Parlamento Europeu retira imunidade de eurodeputada romena de extrema direita
A votação que removeu a imunidade parlamentar de Diana Șoșoacă abre caminho para seu processo criminal na Romênia por supostamente deter um jornalista e promover o antissemitismo
Diana Șoșoacă, líder do partido ultranacionalista e populista SOS Romênia, perdeu sua imunidade parlamentar europeia na terça-feira após uma votação por maioria, segundo relatos da imprensa.
A decisão ocorre depois que a Comissão de Assuntos Jurídicos do Parlamento Europeu concluiu que as acusações contra ela têm natureza criminal e não estão relacionadas à sua atividade política, rejeitando alegações de que o caso seria politicamente motivado.
“Acabamos de votar pela retirada da imunidade da eurodeputada Diana Șoșoacă. O pedido foi aprovado por ampla maioria. O Parlamento Europeu está sempre unido em permitir que a justiça faça seu trabalho”, escreveu no Facebook o eurodeputado romeno Siegfried Mureșan, do Partido Nacional Liberal, segundo o Romania Insider.
A votação permite que promotores e tribunais romenos deem prosseguimento à investigação, já que a imunidade parlamentar deixa de protegê-la contra uma eventual acusação formal.
De acordo com o Ministério Público da Romênia, uma investigação criminal aberta em setembro abrange 11 supostos crimes.
Entre eles estão quatro acusações de privação ilegal de liberdade, relacionadas a alegações de que ela teria detido um jornalista italiano em 2021, além da suposta promoção de indivíduos condenados por genocídio e crimes de guerra e da divulgação de conteúdo antissemita.

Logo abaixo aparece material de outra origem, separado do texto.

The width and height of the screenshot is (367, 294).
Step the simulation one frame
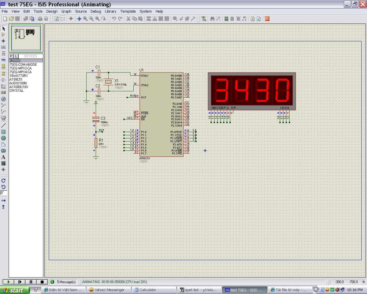tap(20, 282)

Șoșoacă negou todas as acusações, argumentando que está sendo alvo por suas posições políticas e descrevendo o caso como prova de uma “ditadura romena e europeia”, sustentando que suas ações estão dentro do escopo da liberdade de expressão.
A eurodeputada tem sido alvo de controvérsias recorrentes tanto em seu país quanto em Bruxelas devido à sua conduta e retórica.
Em 2024, ela foi retirada de uma sessão plenária do Parlamento Europeu após interromper os trabalhos, gritar com outro parlamentar, entoar slogans religiosos e exibir um ícone religioso. O incidente consolidou sua reputação como uma das figuras políticas mais disruptivas e polarizadoras do Parlamento Europeu.